## MATERIAL SHOWN
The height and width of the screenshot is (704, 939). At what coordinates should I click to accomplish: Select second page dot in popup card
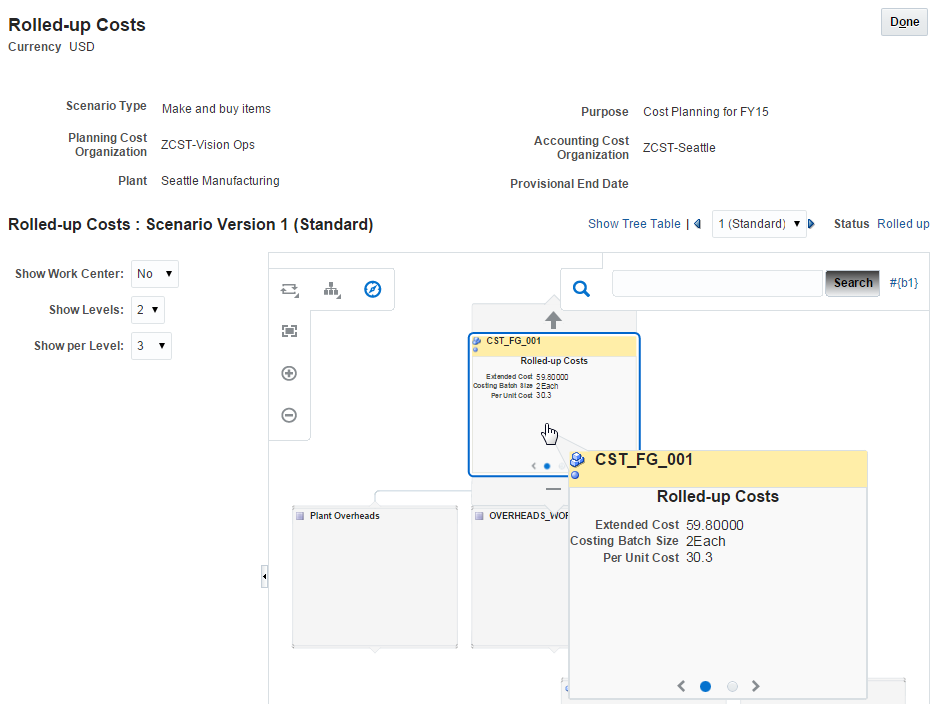click(732, 686)
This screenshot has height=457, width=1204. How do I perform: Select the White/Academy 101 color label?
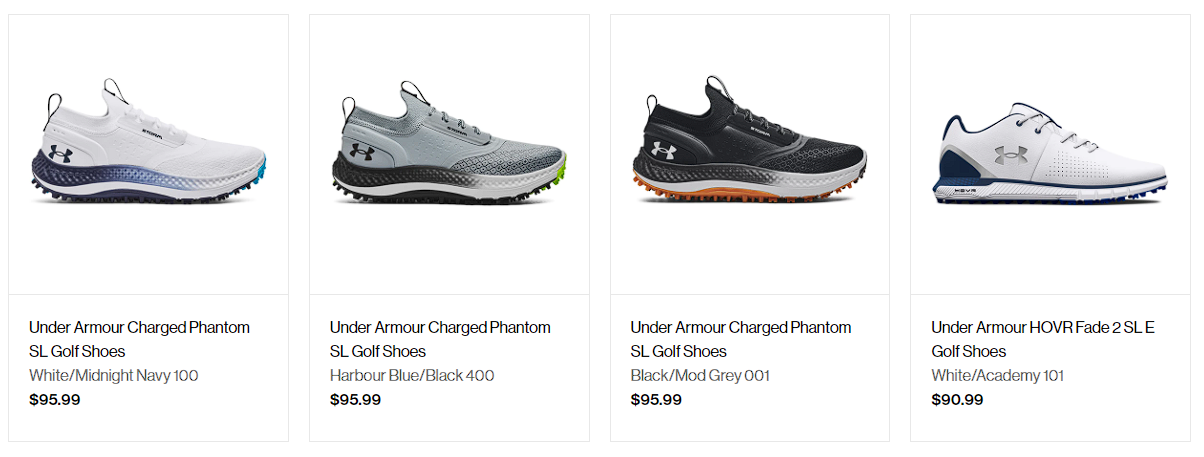pyautogui.click(x=998, y=376)
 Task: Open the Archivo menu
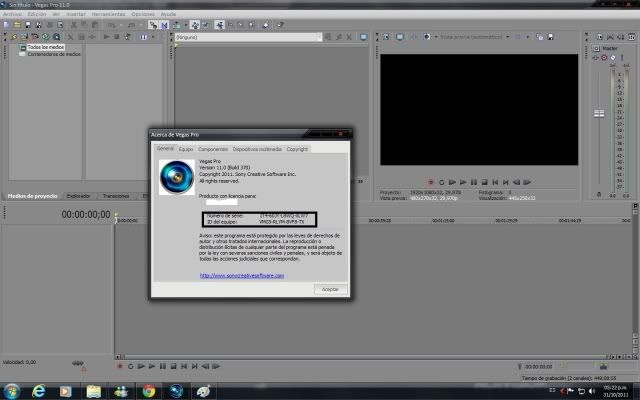click(x=11, y=15)
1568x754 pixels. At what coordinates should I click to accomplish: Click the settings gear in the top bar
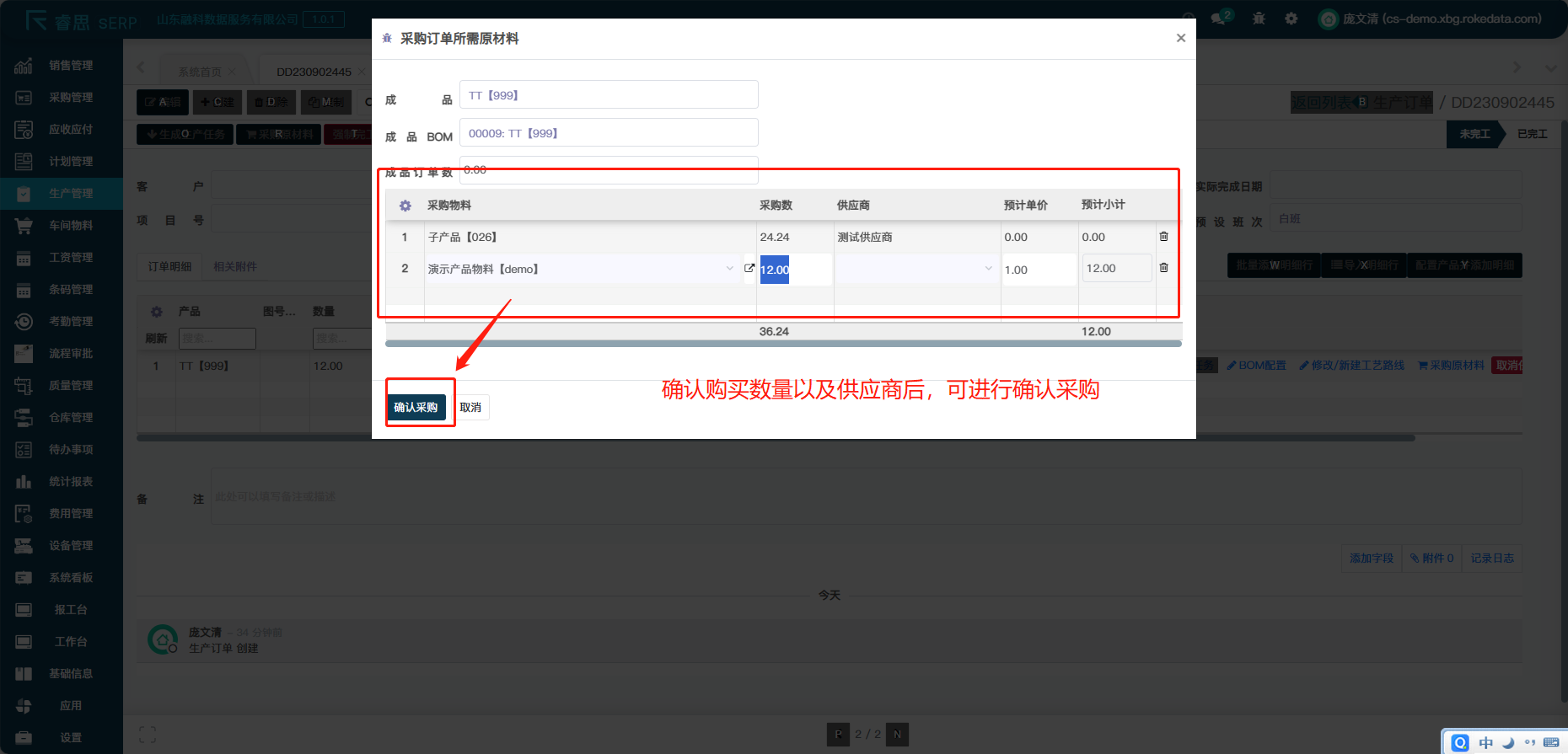point(1291,19)
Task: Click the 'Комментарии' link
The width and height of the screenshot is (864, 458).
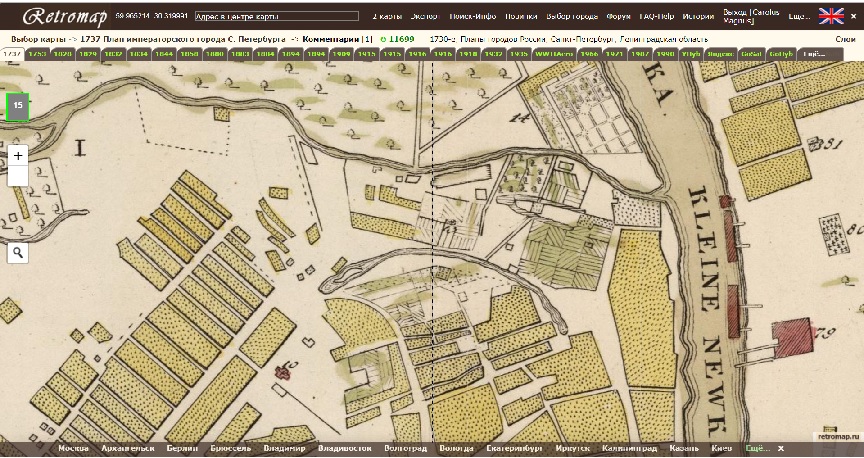Action: [x=332, y=38]
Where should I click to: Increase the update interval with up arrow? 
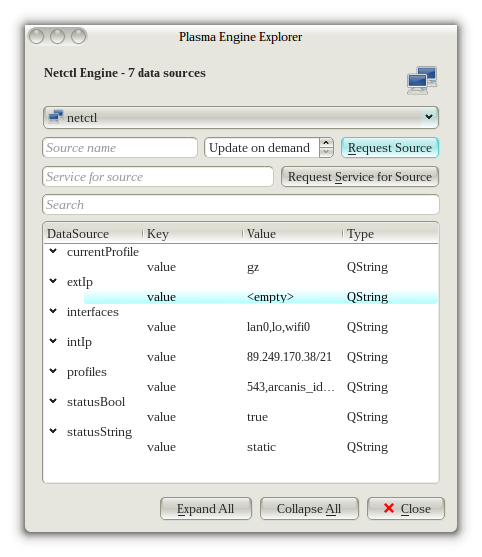pyautogui.click(x=326, y=143)
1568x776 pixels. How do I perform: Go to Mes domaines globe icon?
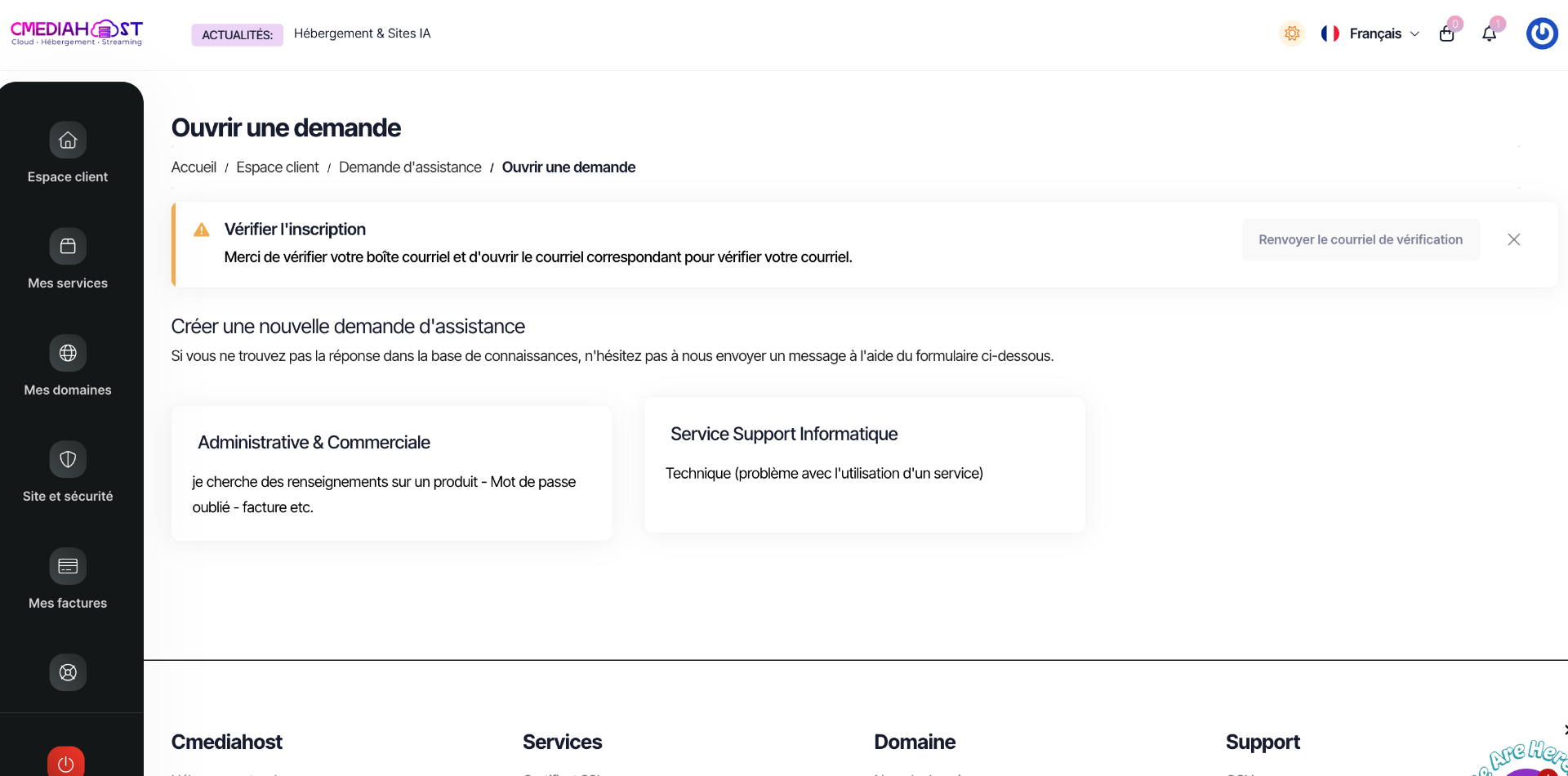(x=68, y=353)
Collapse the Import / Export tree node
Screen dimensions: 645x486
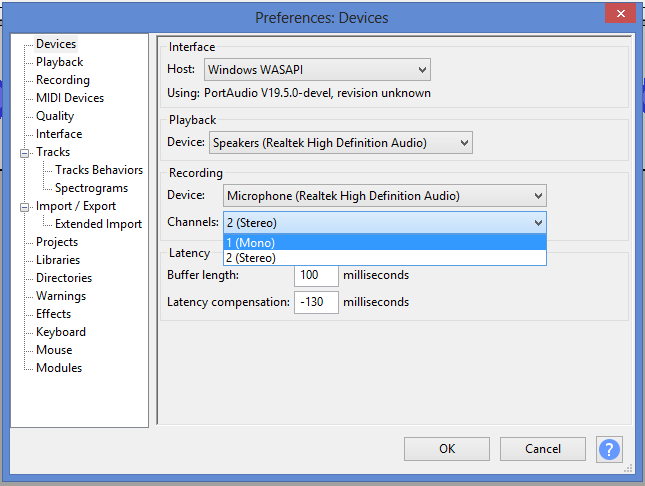[25, 207]
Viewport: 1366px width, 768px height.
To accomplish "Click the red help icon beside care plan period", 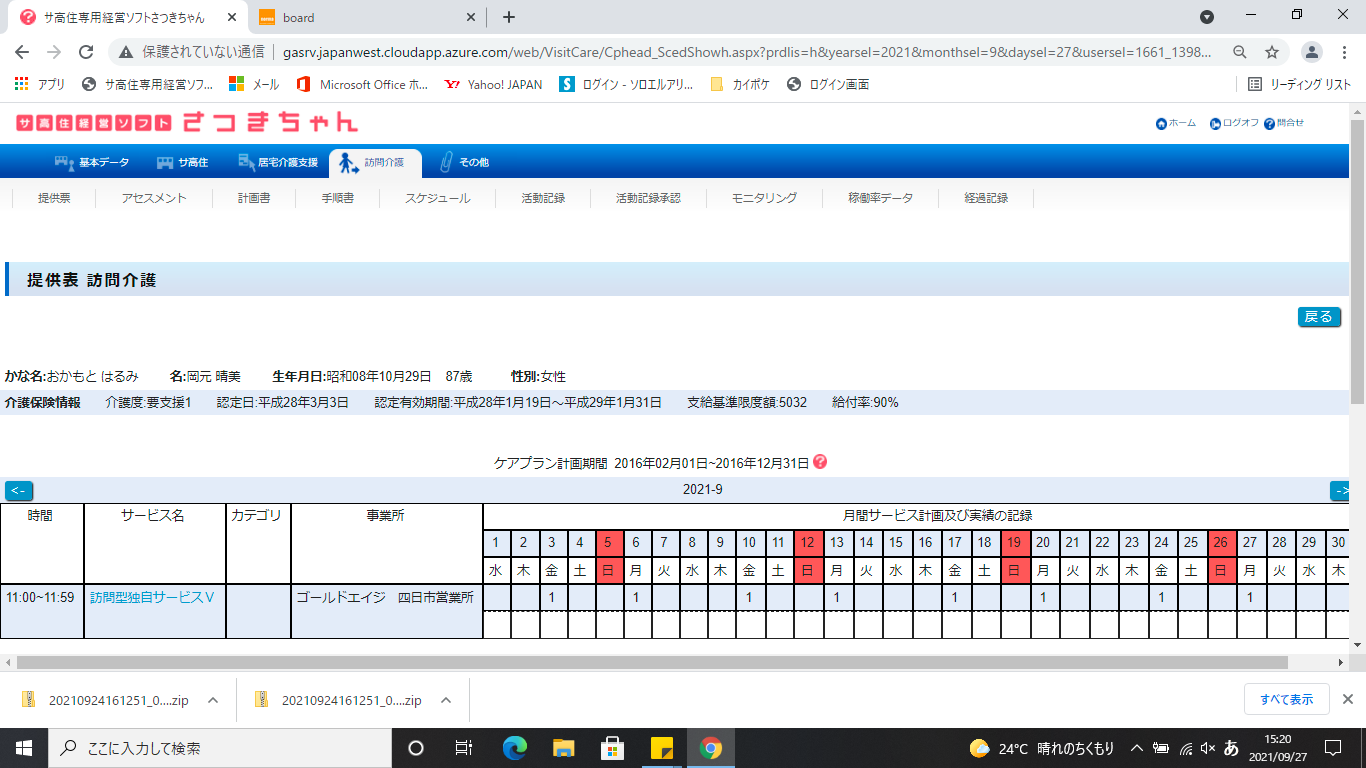I will point(821,462).
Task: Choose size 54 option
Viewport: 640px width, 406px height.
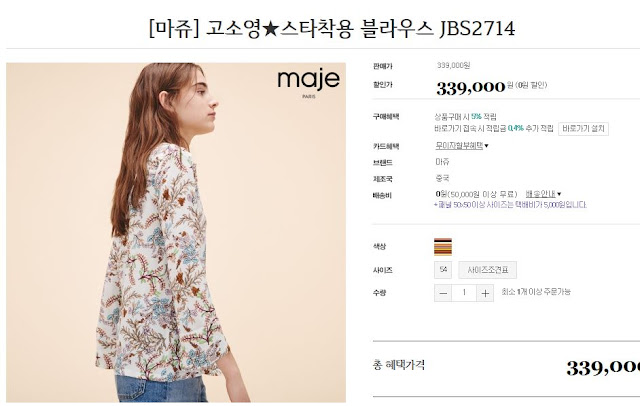Action: (x=443, y=270)

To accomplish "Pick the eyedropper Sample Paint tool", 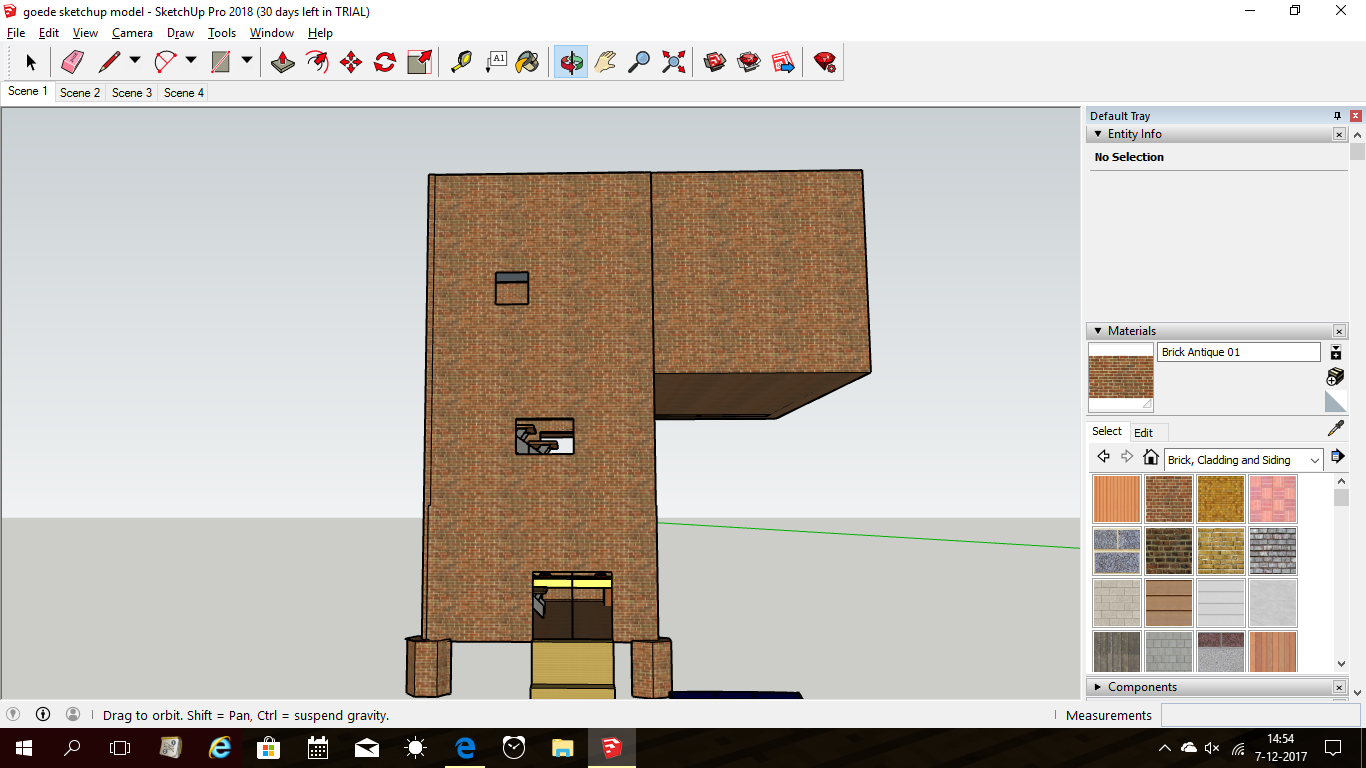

## WORK TO COMPLETE
From the records above, return exactly the lines running from the one that contains "1568x754 pixels. At" down to the one that contains "Collapse the Import / Export tree node", both included, without any pictures.

## WRITTEN SOLUTION
1568x754 pixels. At what coordinates should I click to accomplish: Click the settings gear in the top bar
point(1291,19)
Task: Click the 'Комментарии' link
The width and height of the screenshot is (864, 458).
Action: [x=332, y=38]
Where should I click to: Increase the update interval with up arrow? 
pyautogui.click(x=326, y=143)
1568x776 pixels. How do I perform: Go to Mes domaines globe icon?
(x=68, y=353)
Collapse the Import / Export tree node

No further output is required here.